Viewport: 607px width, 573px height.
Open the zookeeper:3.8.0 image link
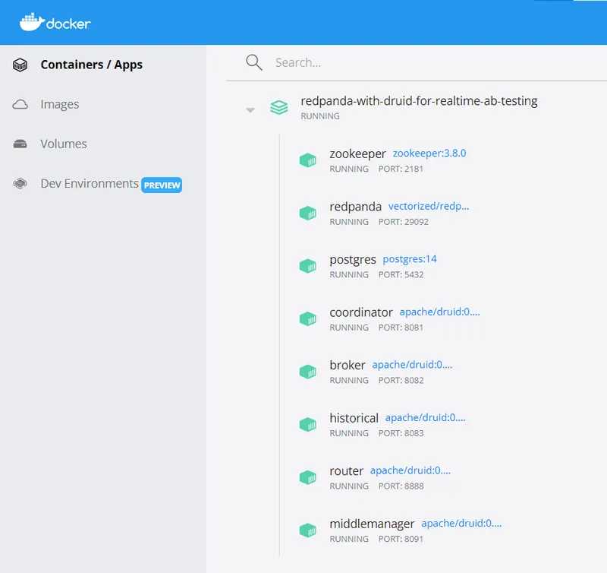430,153
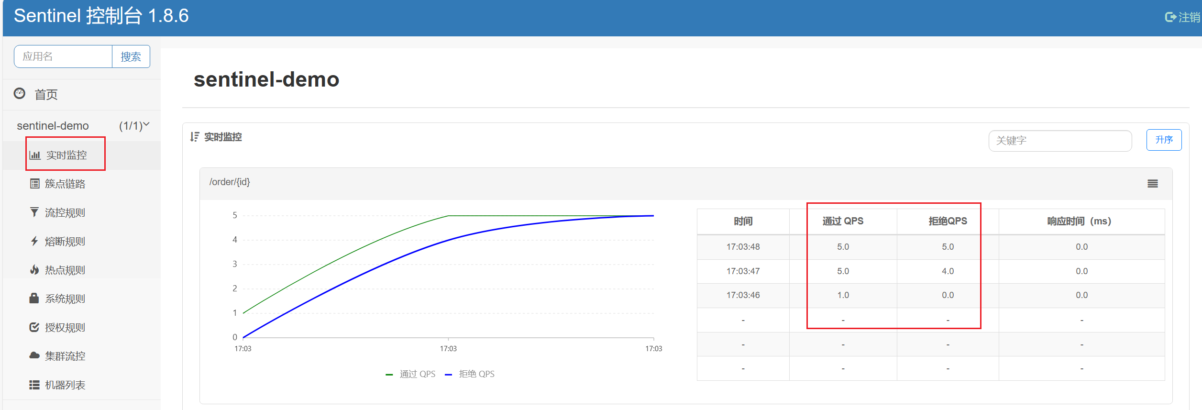Open the /order/{id} chart hamburger menu
1202x410 pixels.
[1153, 184]
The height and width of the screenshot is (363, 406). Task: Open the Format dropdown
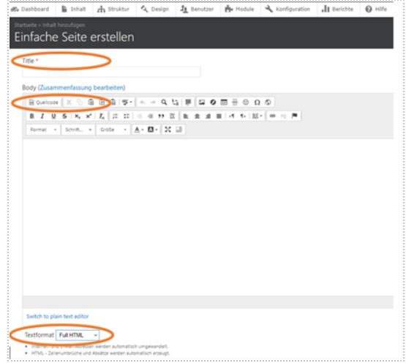tap(43, 130)
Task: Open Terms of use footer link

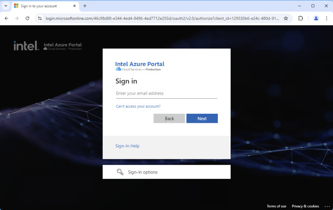Action: pyautogui.click(x=276, y=206)
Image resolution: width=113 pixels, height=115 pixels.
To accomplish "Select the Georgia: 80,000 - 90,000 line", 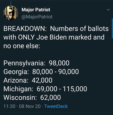I will point(41,72).
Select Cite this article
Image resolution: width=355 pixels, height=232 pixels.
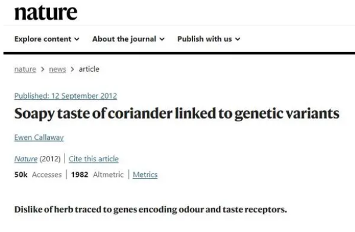(x=94, y=159)
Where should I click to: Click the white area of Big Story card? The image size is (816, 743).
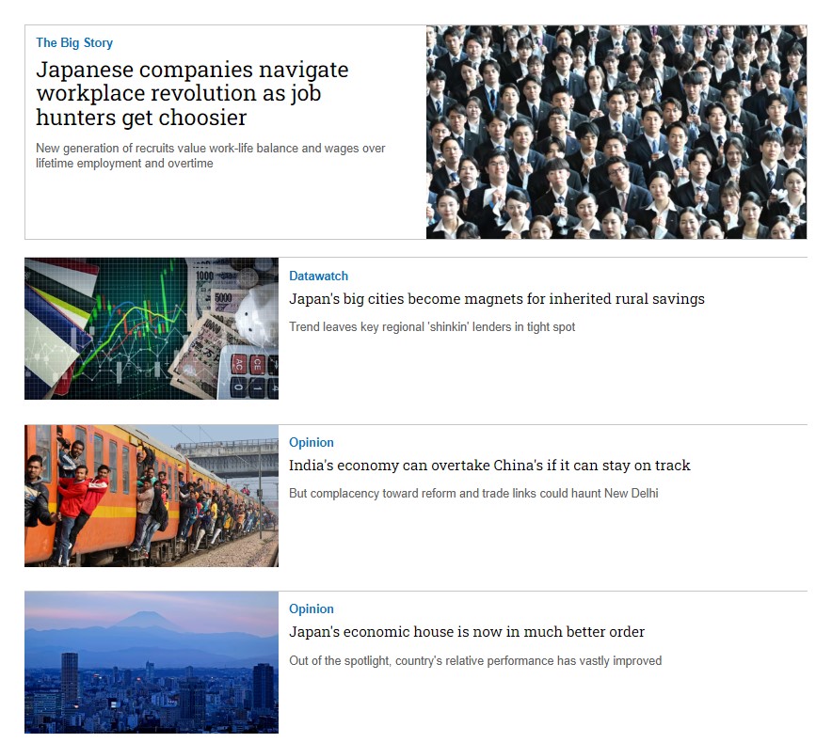[x=225, y=205]

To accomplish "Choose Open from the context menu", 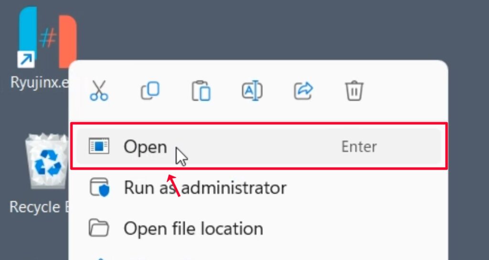I will tap(146, 147).
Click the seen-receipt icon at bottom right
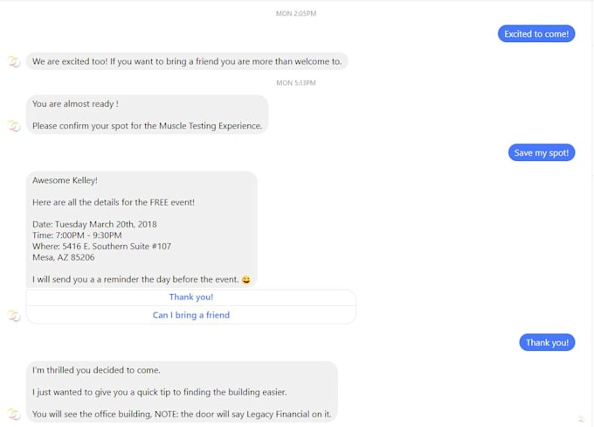The width and height of the screenshot is (594, 427). [x=580, y=420]
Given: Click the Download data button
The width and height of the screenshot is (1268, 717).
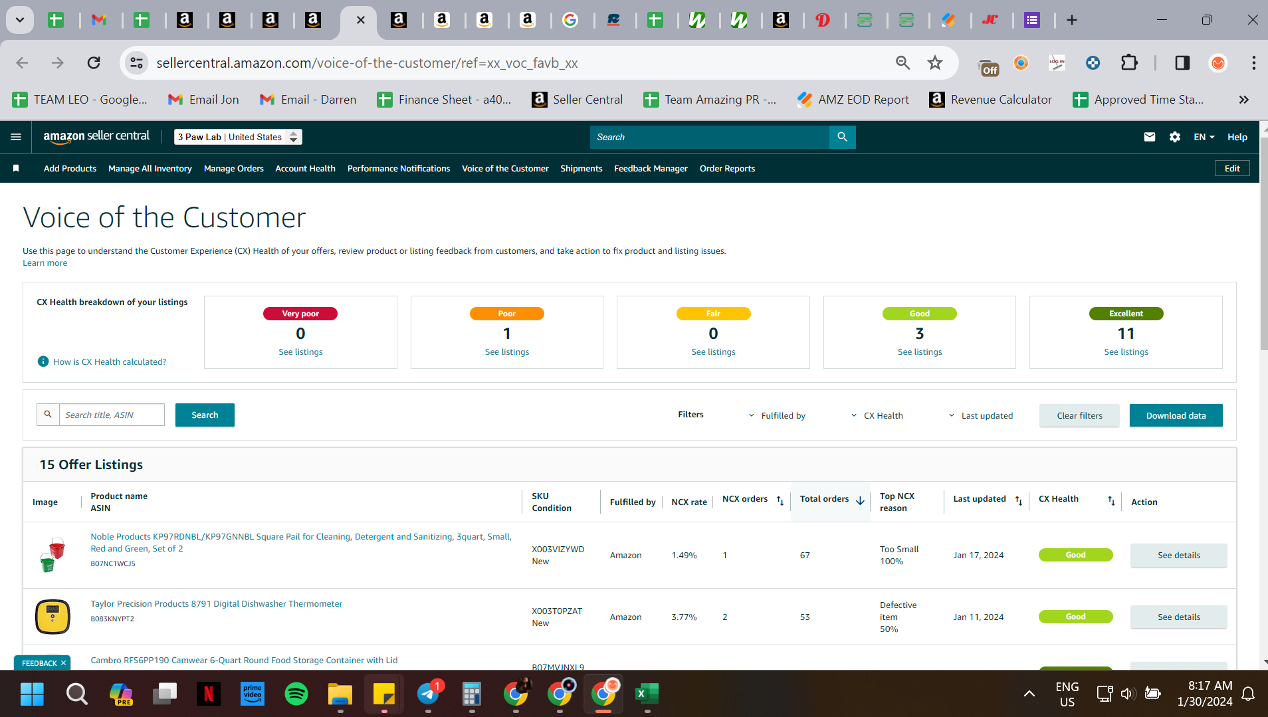Looking at the screenshot, I should point(1176,415).
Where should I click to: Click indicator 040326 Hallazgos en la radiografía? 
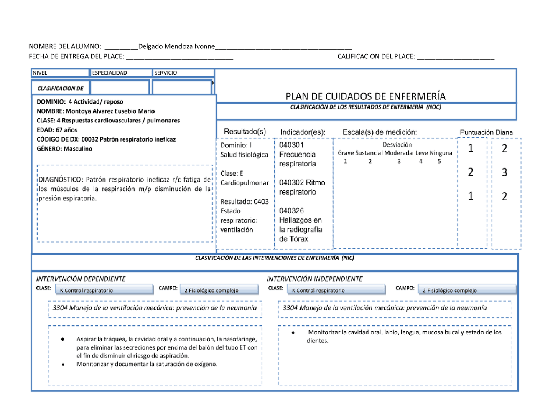tap(301, 220)
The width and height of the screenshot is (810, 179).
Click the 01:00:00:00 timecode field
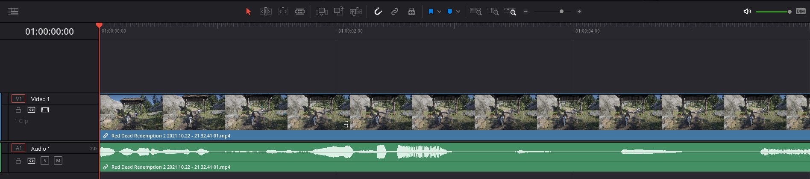tap(50, 32)
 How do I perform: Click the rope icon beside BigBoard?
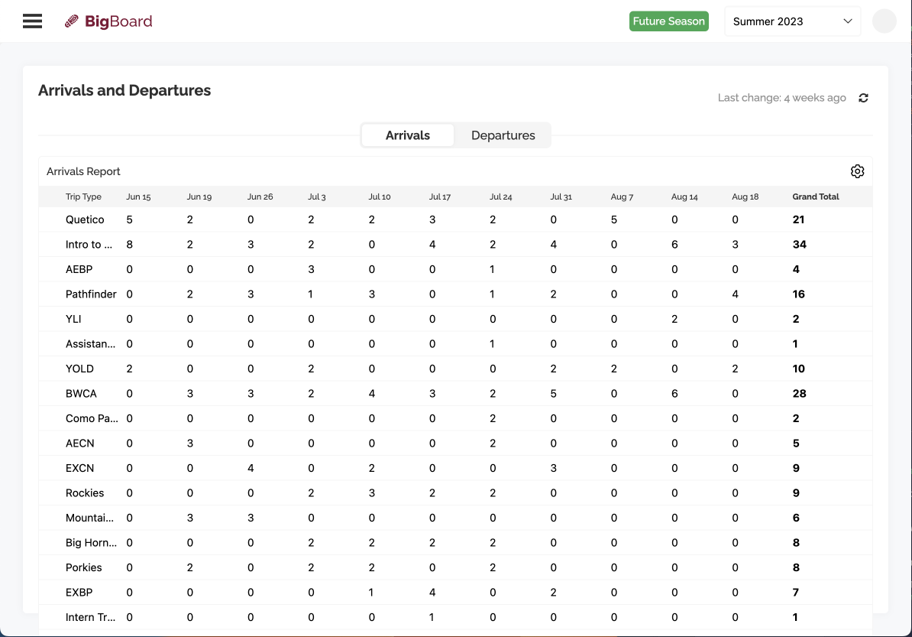[72, 21]
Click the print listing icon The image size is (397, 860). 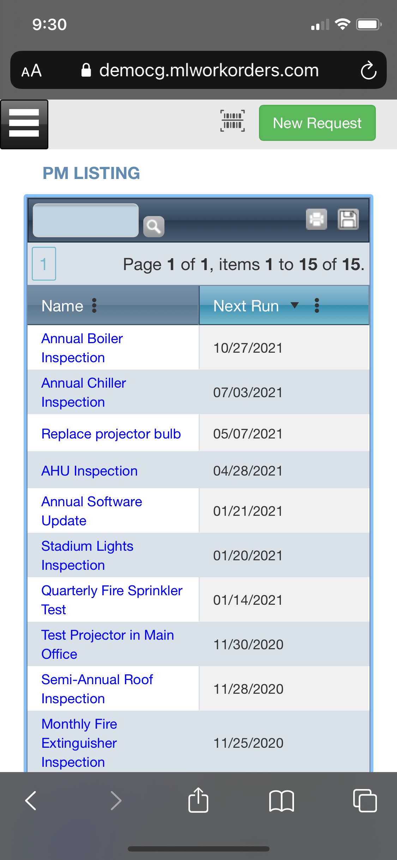click(317, 219)
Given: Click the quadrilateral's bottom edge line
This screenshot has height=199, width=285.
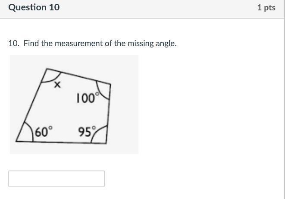Looking at the screenshot, I should click(x=60, y=142).
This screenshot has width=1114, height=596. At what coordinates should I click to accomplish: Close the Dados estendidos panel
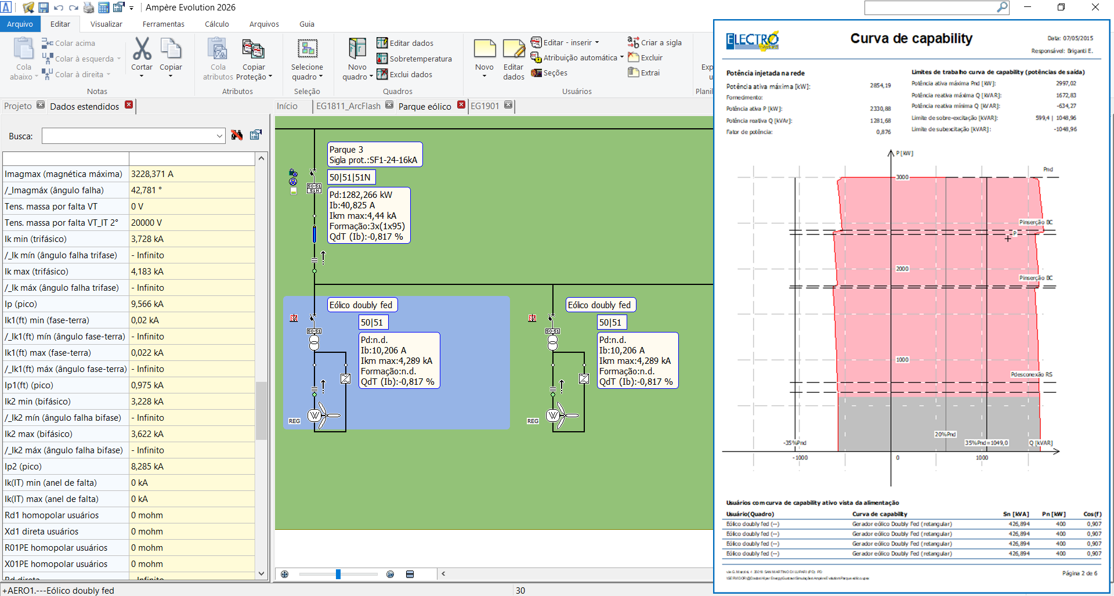point(129,105)
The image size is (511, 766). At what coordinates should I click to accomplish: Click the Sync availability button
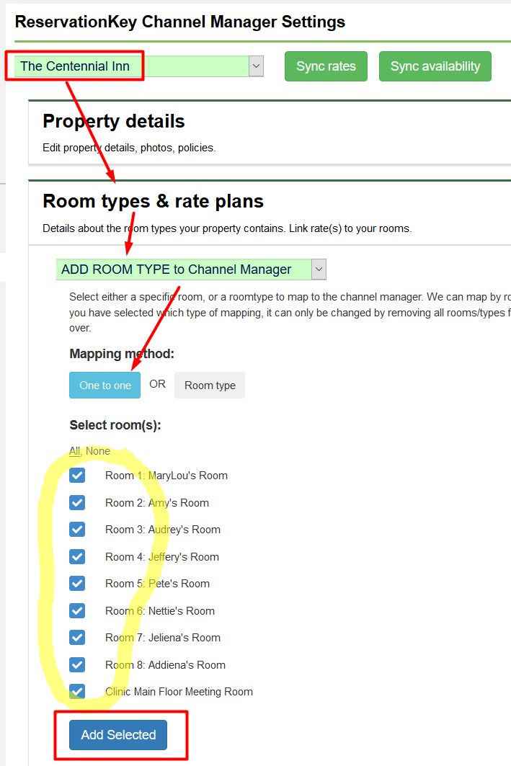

---*---

▶ [WHAT YOU WILL DO] What is the number of lines in the listing that include the word "button"? Give that number and nothing else.

▶ [TASK RESPONSE] 2